▶ Problem
Find the line that contains "You are a GUI" in the entries below. Restate it and every line after it, word for word, with no pictures.

▶ Stored data
-=-=-=-=-
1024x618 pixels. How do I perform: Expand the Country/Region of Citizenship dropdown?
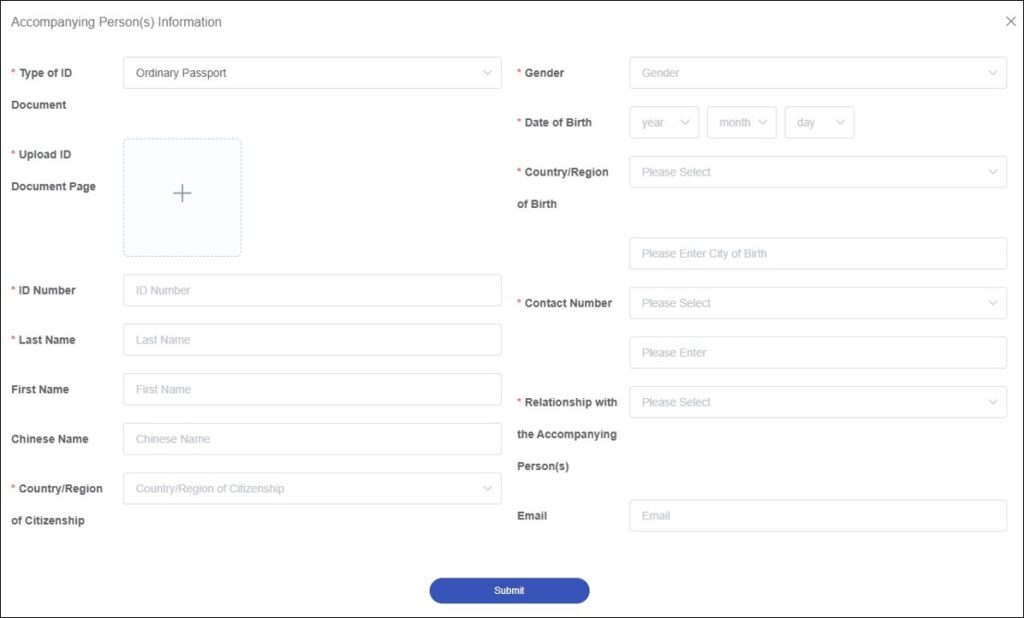(312, 488)
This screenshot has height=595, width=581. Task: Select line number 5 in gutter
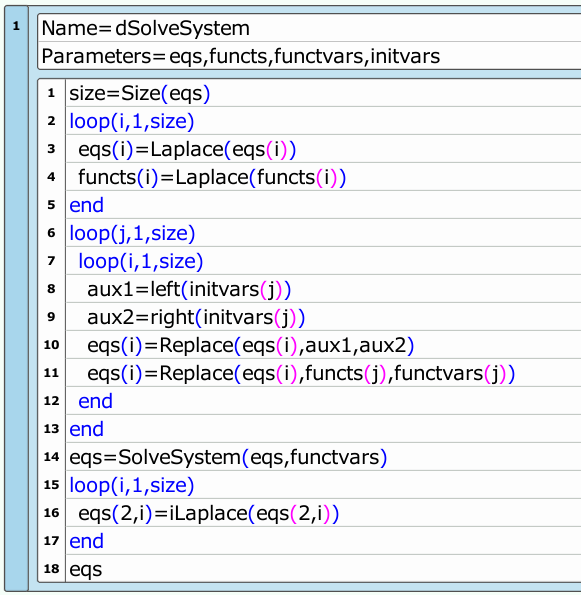pyautogui.click(x=52, y=205)
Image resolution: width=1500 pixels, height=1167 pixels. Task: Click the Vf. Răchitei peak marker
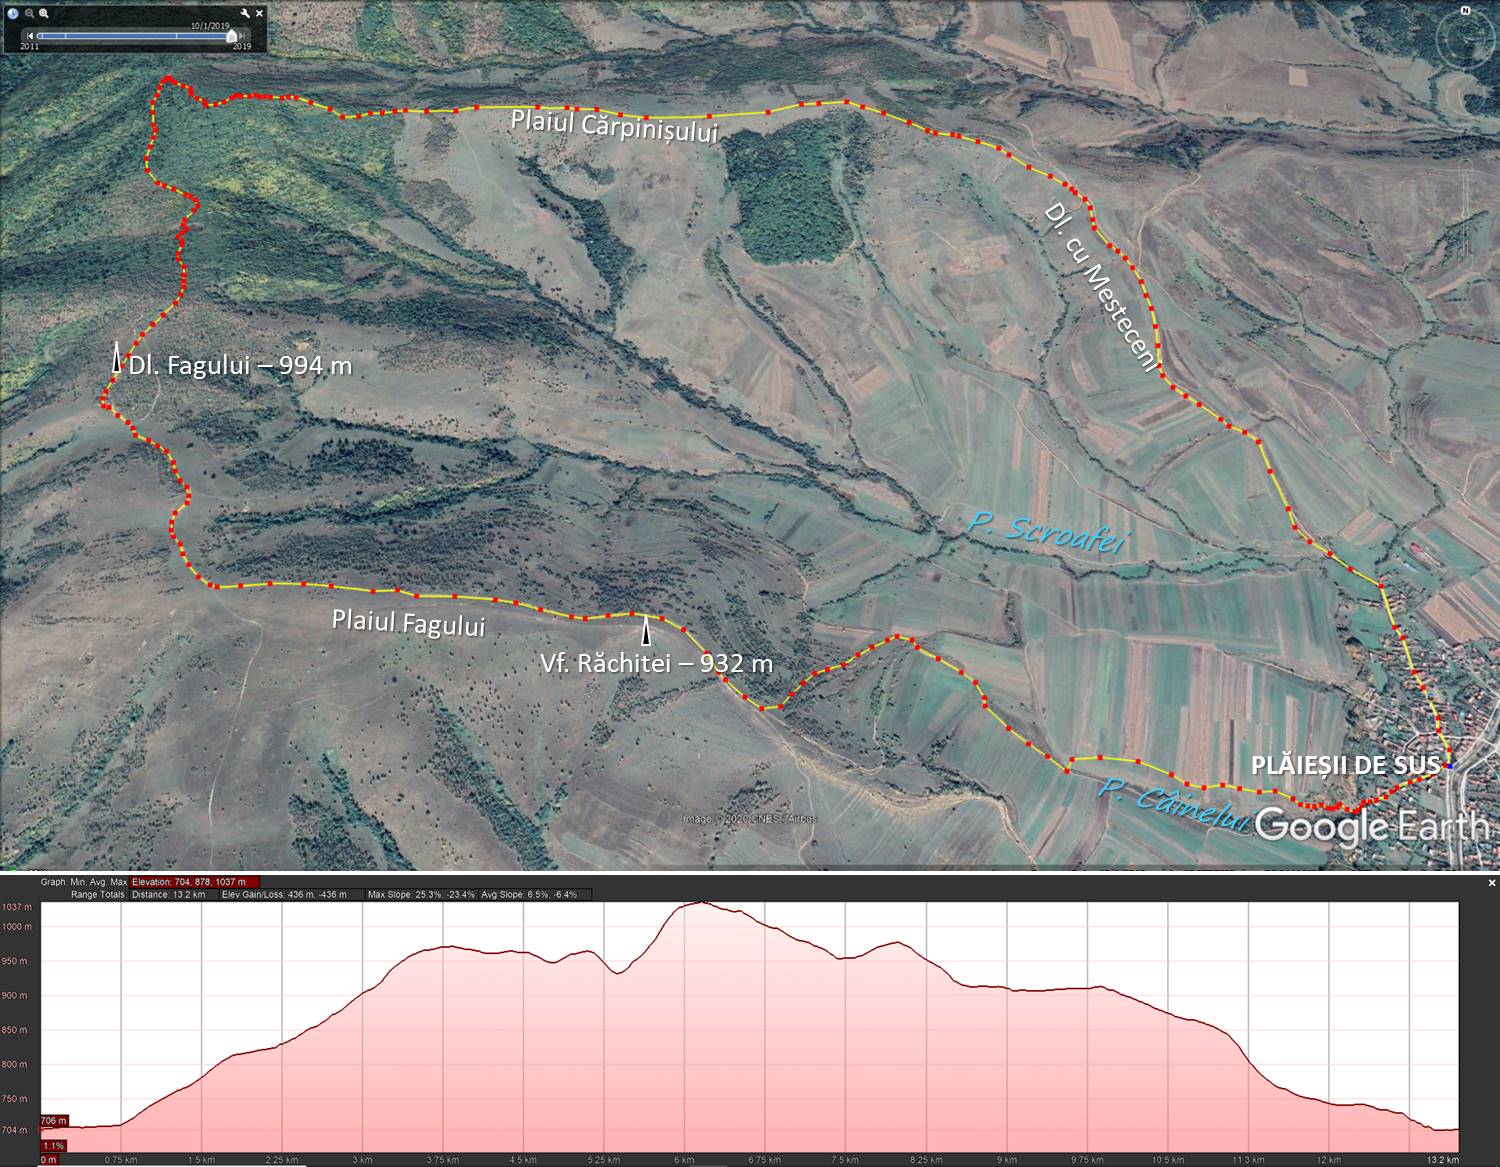click(646, 631)
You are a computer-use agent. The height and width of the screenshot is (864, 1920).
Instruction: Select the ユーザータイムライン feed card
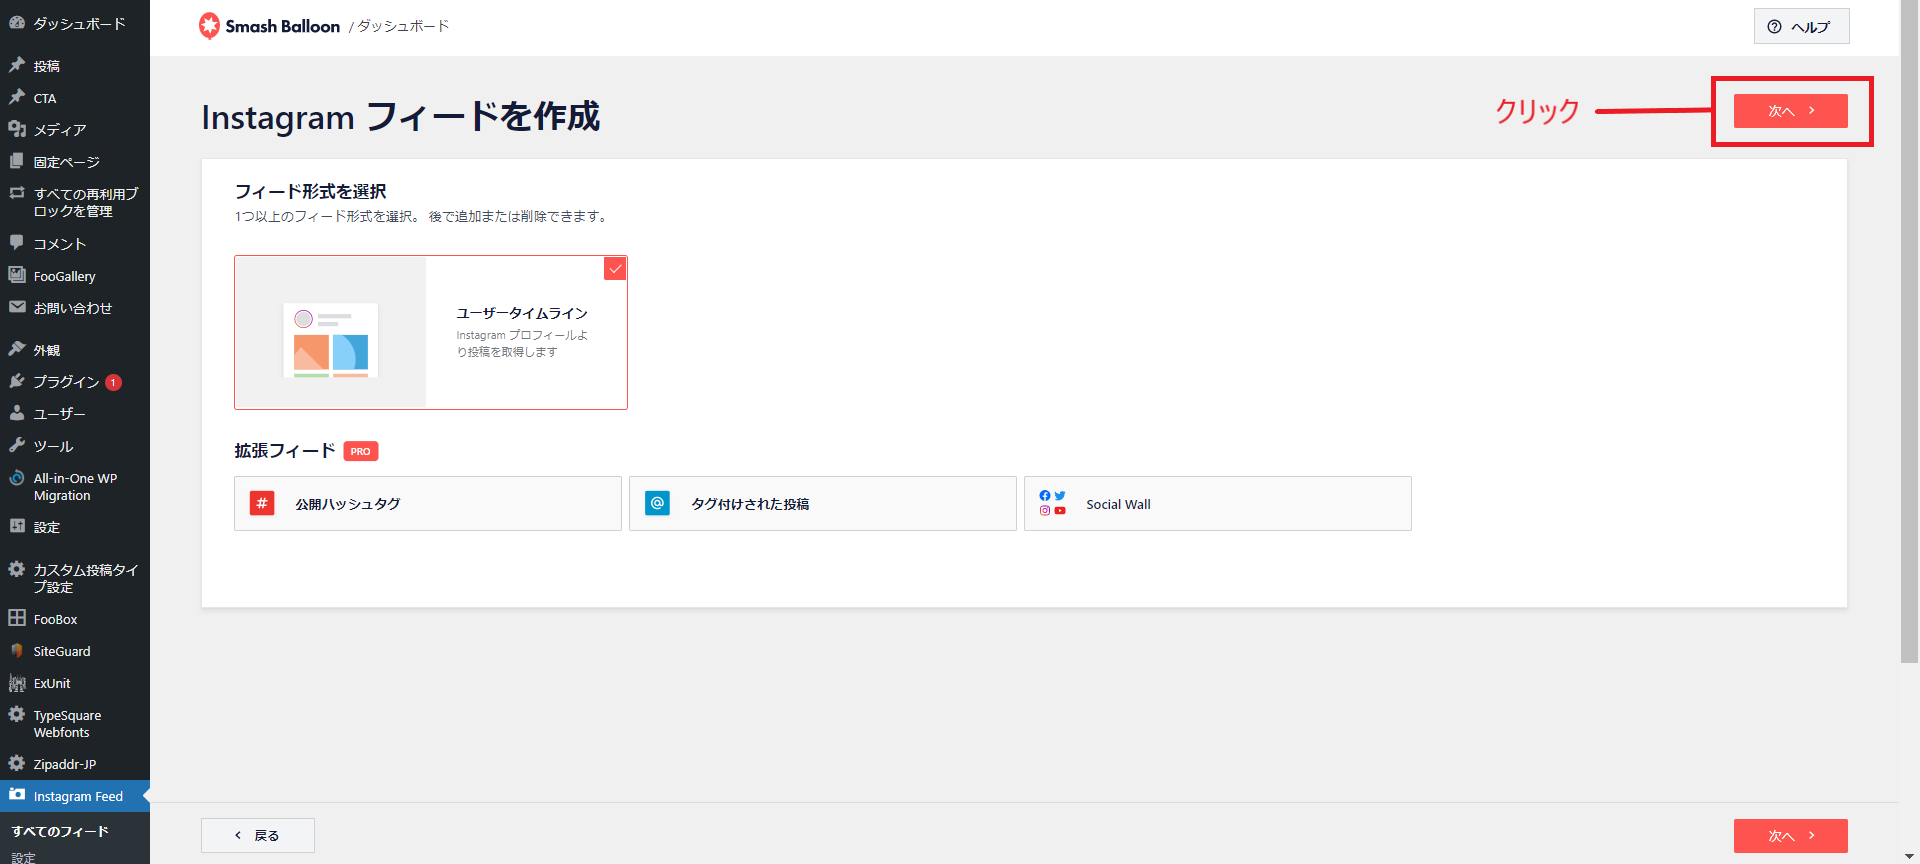(x=430, y=333)
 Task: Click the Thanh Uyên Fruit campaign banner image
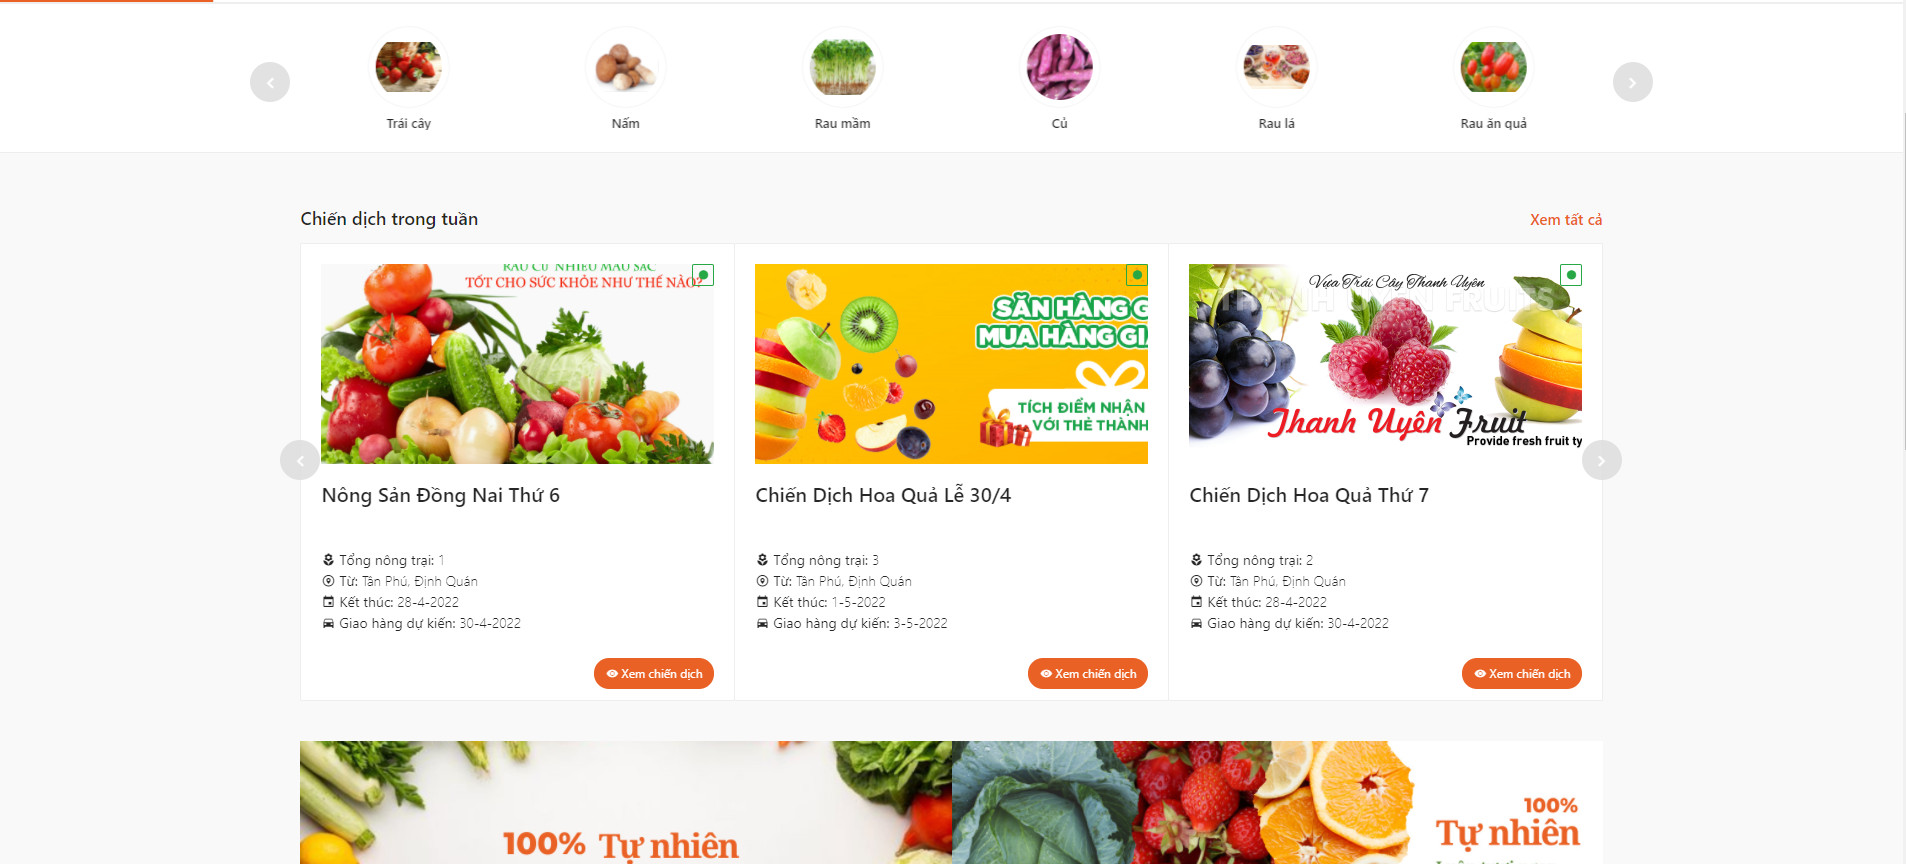(x=1385, y=364)
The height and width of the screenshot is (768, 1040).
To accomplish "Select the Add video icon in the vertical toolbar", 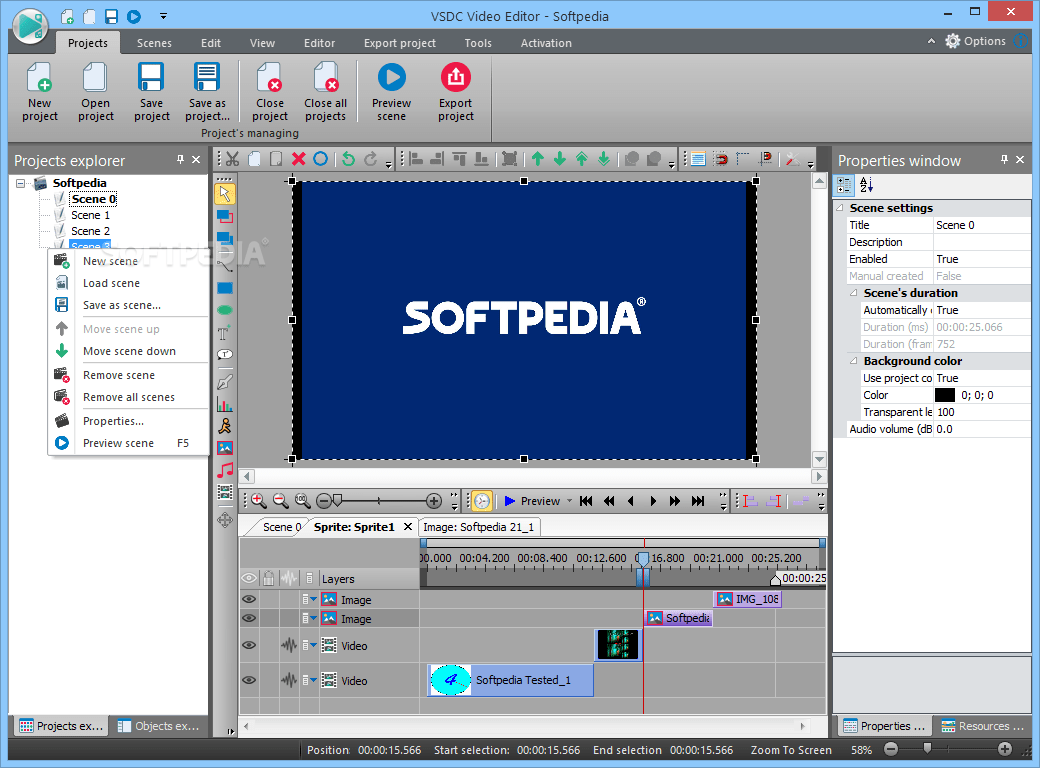I will (225, 492).
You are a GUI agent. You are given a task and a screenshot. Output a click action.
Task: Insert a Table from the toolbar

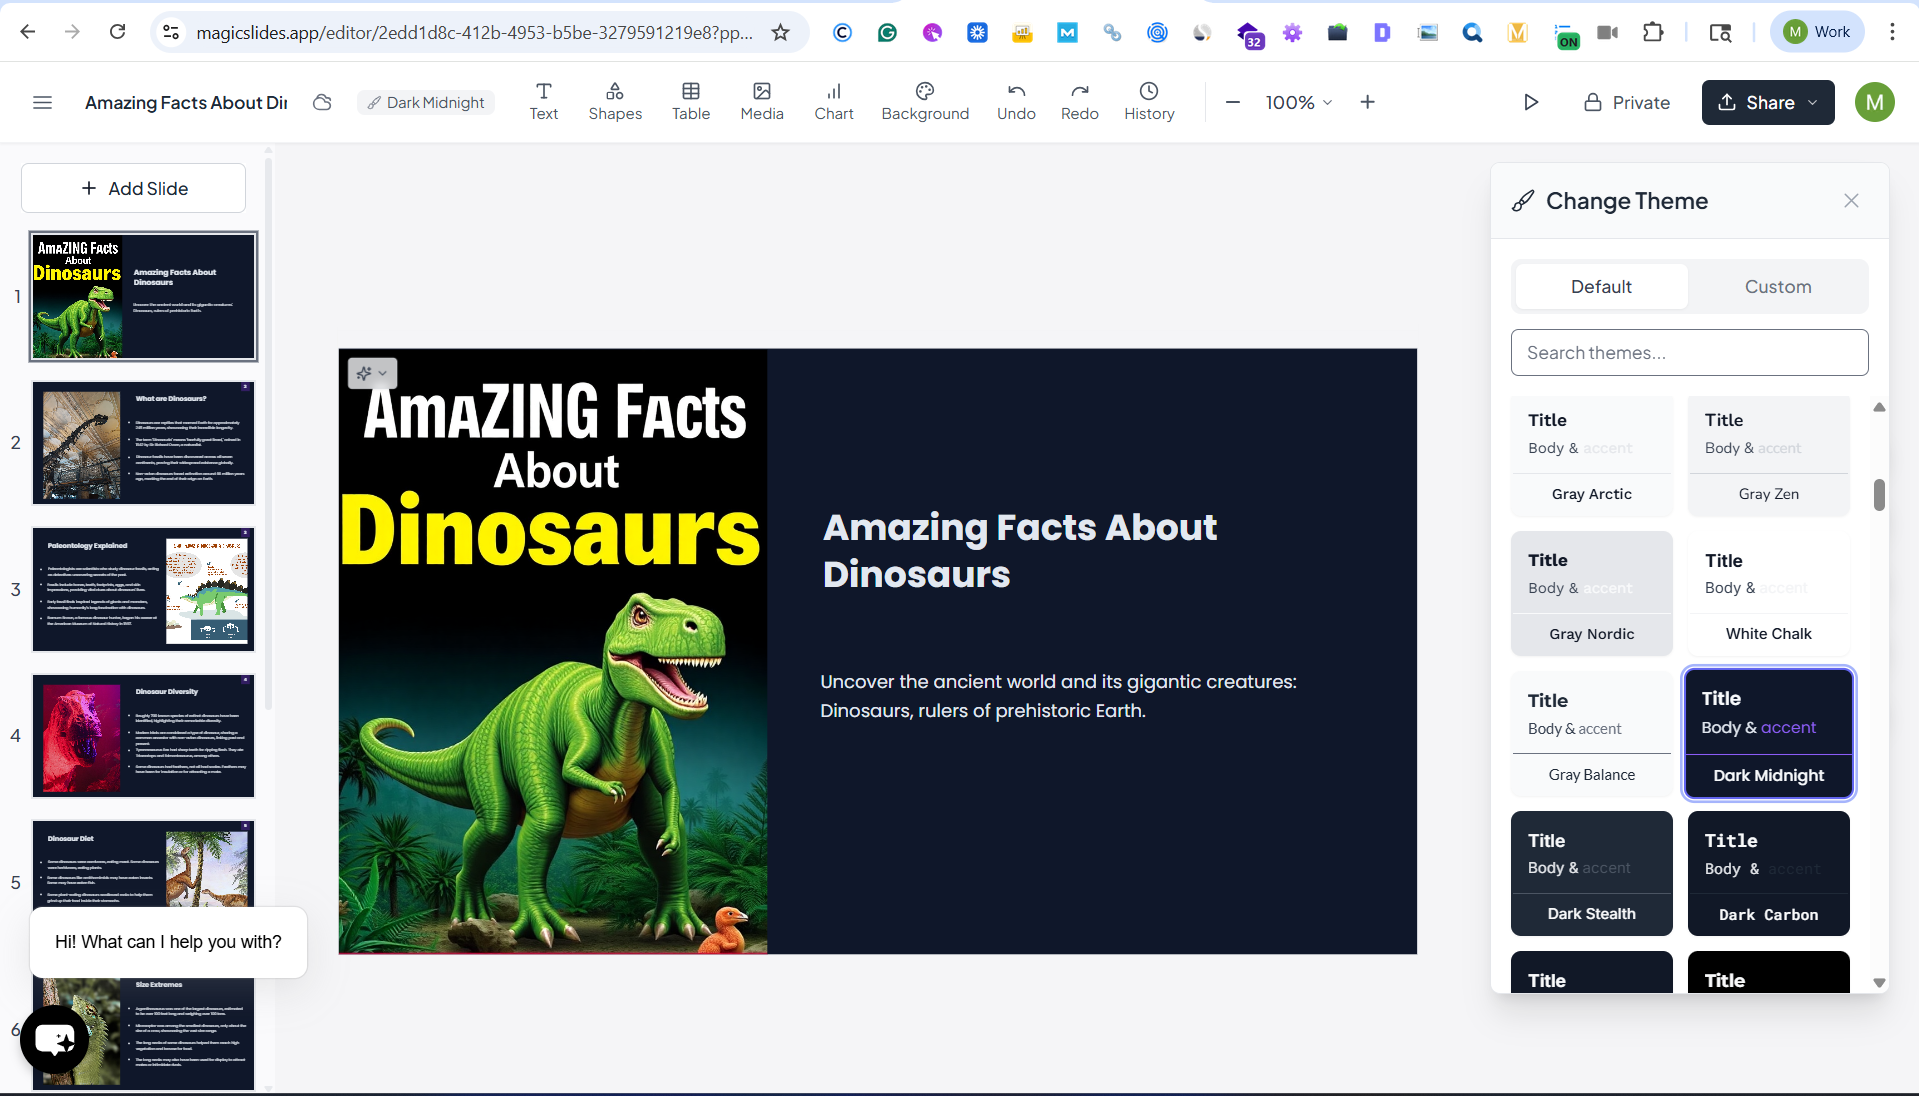tap(690, 102)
-=-=-=-=-
▶ Answer to the problem
You are a GUI agent. You are given a task and a screenshot. Output a click action.
Task: Insert a Table from the toolbar

tap(690, 102)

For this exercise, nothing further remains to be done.